E-mail van niet-sleutelfuncties wordt na tien jaar vernietigd. Dat betekent dat de e-mail van niet-sleutelfuncties nooit openbaar wordt volgens de Archiefwet, en de facto alleen op grond van de Woo opgevraagd kan worden in de tien jaar dat de e-mail bewaard wordt. De weigeringsgronden voor openbaarheid vanuit de Woo zijn in die periode van toepassing op informatieverzoeken.

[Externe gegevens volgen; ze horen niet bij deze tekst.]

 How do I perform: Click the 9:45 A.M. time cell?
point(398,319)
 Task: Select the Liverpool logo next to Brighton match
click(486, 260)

Het Nationaal Archief-rapport werkgroep Openbaarheid 1 gaat uitvoerig in op alle vraagstukken en mogelijkheden rond openbaarheid bij toepassing van de sleutelfunctiemethode. 

Privacy

E-mail bevat veel persoonsgegevens. Daarom is privacy en AVG-compliance een belangrijk aandachtspunt. Het generieke advies is dan ook om een Privacy Impact Assessment (PIA) uit te voeren als onderdeel van een aanpak voor de archivering van e-mail. Omdat de risico’s voor privacy veranderen met de tijd – nieuwe wet- en regelgeving, beveiligingseisen, etc. - en e-mail langere tijd bewaard wordt, is het aan te raden om PIA’s cyclisch uit te voeren via het principe van plan-do-check-act.
De PIA(‘s) die je aan de start en tijdens de archivering van e-mail uitvoert, zijn ook te gebruiken als voorwerk. Bijvoorbeeld voor besluiten beperkingen openbaarheid (BBO’s) op het moment van overbrenging naar een archiefbewaarplaats voor e-mails die voor blijvende bewaring zijn aangewezen.  

Versleuteling

E-mail kan ook in versleutelde vorm verzonden of ontvangen worden. Dit is een middel om vertrouwelijke gegevens tijdens de informatie-uitwisseling te beschermen. Het is van belang dat e-mail onversleuteld gearchiveerd wordt. Na opslag in een DMS, RMA of e-depot worden vertrouwelijke gegevens beschermd via andere middelen: eventuele openbaarheidsbeperkingen, autorisaties en beveiliging.